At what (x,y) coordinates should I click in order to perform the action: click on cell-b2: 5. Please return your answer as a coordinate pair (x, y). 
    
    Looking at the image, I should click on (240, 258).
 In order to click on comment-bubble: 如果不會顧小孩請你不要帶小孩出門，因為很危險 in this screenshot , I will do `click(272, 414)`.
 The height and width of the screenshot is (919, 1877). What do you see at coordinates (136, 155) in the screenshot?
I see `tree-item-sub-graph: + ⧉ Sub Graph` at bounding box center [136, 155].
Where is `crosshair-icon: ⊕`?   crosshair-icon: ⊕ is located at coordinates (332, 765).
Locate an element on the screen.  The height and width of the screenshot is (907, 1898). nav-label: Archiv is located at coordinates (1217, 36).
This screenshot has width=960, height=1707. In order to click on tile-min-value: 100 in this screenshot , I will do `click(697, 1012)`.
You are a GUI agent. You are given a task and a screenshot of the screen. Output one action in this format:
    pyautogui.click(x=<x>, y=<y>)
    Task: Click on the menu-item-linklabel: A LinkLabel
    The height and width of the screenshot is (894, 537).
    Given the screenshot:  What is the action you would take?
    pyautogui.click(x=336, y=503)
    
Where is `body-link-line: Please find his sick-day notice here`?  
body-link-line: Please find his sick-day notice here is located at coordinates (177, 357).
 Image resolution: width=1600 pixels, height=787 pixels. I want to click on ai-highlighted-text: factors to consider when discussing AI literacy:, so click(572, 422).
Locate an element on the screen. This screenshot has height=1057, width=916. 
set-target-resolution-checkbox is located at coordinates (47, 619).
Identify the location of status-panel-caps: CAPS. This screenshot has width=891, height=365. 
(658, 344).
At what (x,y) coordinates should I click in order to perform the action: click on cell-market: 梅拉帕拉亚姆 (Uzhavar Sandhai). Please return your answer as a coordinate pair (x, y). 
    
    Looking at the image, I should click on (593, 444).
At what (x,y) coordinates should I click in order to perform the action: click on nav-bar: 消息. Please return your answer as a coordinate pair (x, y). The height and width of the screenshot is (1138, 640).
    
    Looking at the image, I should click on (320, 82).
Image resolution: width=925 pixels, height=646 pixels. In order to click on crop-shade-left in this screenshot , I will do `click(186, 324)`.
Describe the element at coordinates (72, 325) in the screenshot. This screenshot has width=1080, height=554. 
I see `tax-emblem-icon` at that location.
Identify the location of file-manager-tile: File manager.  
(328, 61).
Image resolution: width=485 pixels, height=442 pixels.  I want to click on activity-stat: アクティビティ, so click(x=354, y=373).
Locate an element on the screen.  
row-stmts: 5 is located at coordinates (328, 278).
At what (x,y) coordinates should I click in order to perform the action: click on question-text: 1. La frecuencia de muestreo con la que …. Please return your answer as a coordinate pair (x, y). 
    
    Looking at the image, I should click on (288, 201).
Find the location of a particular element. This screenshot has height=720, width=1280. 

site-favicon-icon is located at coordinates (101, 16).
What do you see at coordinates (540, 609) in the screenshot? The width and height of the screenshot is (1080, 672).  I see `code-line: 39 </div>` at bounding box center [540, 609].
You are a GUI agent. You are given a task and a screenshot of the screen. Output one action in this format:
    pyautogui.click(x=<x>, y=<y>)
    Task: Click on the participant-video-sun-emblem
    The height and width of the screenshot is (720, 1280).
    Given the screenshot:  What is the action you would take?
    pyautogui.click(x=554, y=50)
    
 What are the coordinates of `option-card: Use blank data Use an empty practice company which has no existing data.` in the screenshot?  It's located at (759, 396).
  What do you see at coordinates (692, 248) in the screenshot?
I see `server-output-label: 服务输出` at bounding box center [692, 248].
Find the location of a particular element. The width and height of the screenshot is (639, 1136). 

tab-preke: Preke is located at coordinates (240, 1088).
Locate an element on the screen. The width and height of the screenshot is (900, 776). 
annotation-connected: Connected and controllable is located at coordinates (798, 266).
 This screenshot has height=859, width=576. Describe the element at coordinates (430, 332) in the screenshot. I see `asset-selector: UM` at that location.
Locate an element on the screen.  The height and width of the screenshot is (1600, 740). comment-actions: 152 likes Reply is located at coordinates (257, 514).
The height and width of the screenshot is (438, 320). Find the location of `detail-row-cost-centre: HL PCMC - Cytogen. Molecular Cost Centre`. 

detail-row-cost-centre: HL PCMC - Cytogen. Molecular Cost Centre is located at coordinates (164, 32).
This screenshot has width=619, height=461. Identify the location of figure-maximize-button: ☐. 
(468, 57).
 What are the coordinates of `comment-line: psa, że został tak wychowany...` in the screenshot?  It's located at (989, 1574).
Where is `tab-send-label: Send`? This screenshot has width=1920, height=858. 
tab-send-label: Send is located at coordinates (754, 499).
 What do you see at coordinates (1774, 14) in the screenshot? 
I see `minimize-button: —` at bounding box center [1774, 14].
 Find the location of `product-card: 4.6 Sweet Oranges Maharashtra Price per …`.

§ §

Could you output all of the material above again, line for line, without changing a single character?

FINAL ANSWER
At what (x,y) coordinates should I click in order to perform the action: click on cell-b2: 5. Please return your answer as a coordinate pair (x, y). 
    
    Looking at the image, I should click on (240, 258).
 In order to click on comment-bubble: 如果不會顧小孩請你不要帶小孩出門，因為很危險 in this screenshot , I will do `click(272, 414)`.
 The height and width of the screenshot is (919, 1877). What do you see at coordinates (136, 155) in the screenshot?
I see `tree-item-sub-graph: + ⧉ Sub Graph` at bounding box center [136, 155].
Where is `crosshair-icon: ⊕`?   crosshair-icon: ⊕ is located at coordinates (332, 765).
Locate an element on the screen.  The height and width of the screenshot is (907, 1898). nav-label: Archiv is located at coordinates (1217, 36).
This screenshot has width=960, height=1707. In order to click on tile-min-value: 100 in this screenshot , I will do `click(697, 1012)`.
You are a GUI agent. You are given a task and a screenshot of the screen. Output one action in this format:
    pyautogui.click(x=<x>, y=<y>)
    Task: Click on the menu-item-linklabel: A LinkLabel
    The height and width of the screenshot is (894, 537).
    Given the screenshot:  What is the action you would take?
    pyautogui.click(x=336, y=503)
    
Where is `body-link-line: Please find his sick-day notice here`?  
body-link-line: Please find his sick-day notice here is located at coordinates (177, 357).
 Image resolution: width=1600 pixels, height=787 pixels. I want to click on ai-highlighted-text: factors to consider when discussing AI literacy:, so click(572, 422).
Locate an element on the screen. This screenshot has height=1057, width=916. 
set-target-resolution-checkbox is located at coordinates (47, 619).
Identify the location of status-panel-caps: CAPS. This screenshot has width=891, height=365. 
(658, 344).
At what (x,y) coordinates should I click in order to perform the action: click on cell-market: 梅拉帕拉亚姆 (Uzhavar Sandhai). Please return your answer as a coordinate pair (x, y). 
    
    Looking at the image, I should click on (593, 444).
At what (x,y) coordinates should I click in order to perform the action: click on nav-bar: 消息. Please return your answer as a coordinate pair (x, y). The height and width of the screenshot is (1138, 640).
    
    Looking at the image, I should click on (320, 82).
Image resolution: width=925 pixels, height=646 pixels. In order to click on crop-shade-left in this screenshot , I will do `click(186, 324)`.
Describe the element at coordinates (72, 325) in the screenshot. This screenshot has width=1080, height=554. 
I see `tax-emblem-icon` at that location.
Identify the location of file-manager-tile: File manager.  
(328, 61).
Image resolution: width=485 pixels, height=442 pixels.  I want to click on activity-stat: アクティビティ, so click(x=354, y=373).
Locate an element on the screen.  
row-stmts: 5 is located at coordinates (328, 278).
At what (x,y) coordinates should I click in order to perform the action: click on question-text: 1. La frecuencia de muestreo con la que …. Please return your answer as a coordinate pair (x, y). 
    
    Looking at the image, I should click on (288, 201).
Find the location of a particular element. This screenshot has height=720, width=1280. 

site-favicon-icon is located at coordinates (101, 16).
What do you see at coordinates (540, 609) in the screenshot? The width and height of the screenshot is (1080, 672).  I see `code-line: 39 </div>` at bounding box center [540, 609].
You are a GUI agent. You are given a task and a screenshot of the screen. Output one action in this format:
    pyautogui.click(x=<x>, y=<y>)
    Task: Click on the participant-video-sun-emblem
    The height and width of the screenshot is (720, 1280).
    Given the screenshot:  What is the action you would take?
    pyautogui.click(x=554, y=50)
    
 What are the coordinates of `option-card: Use blank data Use an empty practice company which has no existing data.` in the screenshot?  It's located at (759, 396).
  What do you see at coordinates (692, 248) in the screenshot?
I see `server-output-label: 服务输出` at bounding box center [692, 248].
Find the location of a particular element. The width and height of the screenshot is (639, 1136). 

tab-preke: Preke is located at coordinates (240, 1088).
Locate an element on the screen. The width and height of the screenshot is (900, 776). 
annotation-connected: Connected and controllable is located at coordinates (798, 266).
 This screenshot has height=859, width=576. Describe the element at coordinates (430, 332) in the screenshot. I see `asset-selector: UM` at that location.
Locate an element on the screen.  The height and width of the screenshot is (1600, 740). comment-actions: 152 likes Reply is located at coordinates (257, 514).
The height and width of the screenshot is (438, 320). Find the location of `detail-row-cost-centre: HL PCMC - Cytogen. Molecular Cost Centre`. 

detail-row-cost-centre: HL PCMC - Cytogen. Molecular Cost Centre is located at coordinates (164, 32).
This screenshot has width=619, height=461. Identify the location of figure-maximize-button: ☐. 
(468, 57).
 What are the coordinates of `comment-line: psa, że został tak wychowany...` in the screenshot?  It's located at (989, 1574).
Where is `tab-send-label: Send`? This screenshot has width=1920, height=858. 
tab-send-label: Send is located at coordinates (754, 499).
 What do you see at coordinates (1774, 14) in the screenshot? 
I see `minimize-button: —` at bounding box center [1774, 14].
 Find the location of `product-card: 4.6 Sweet Oranges Maharashtra Price per …`.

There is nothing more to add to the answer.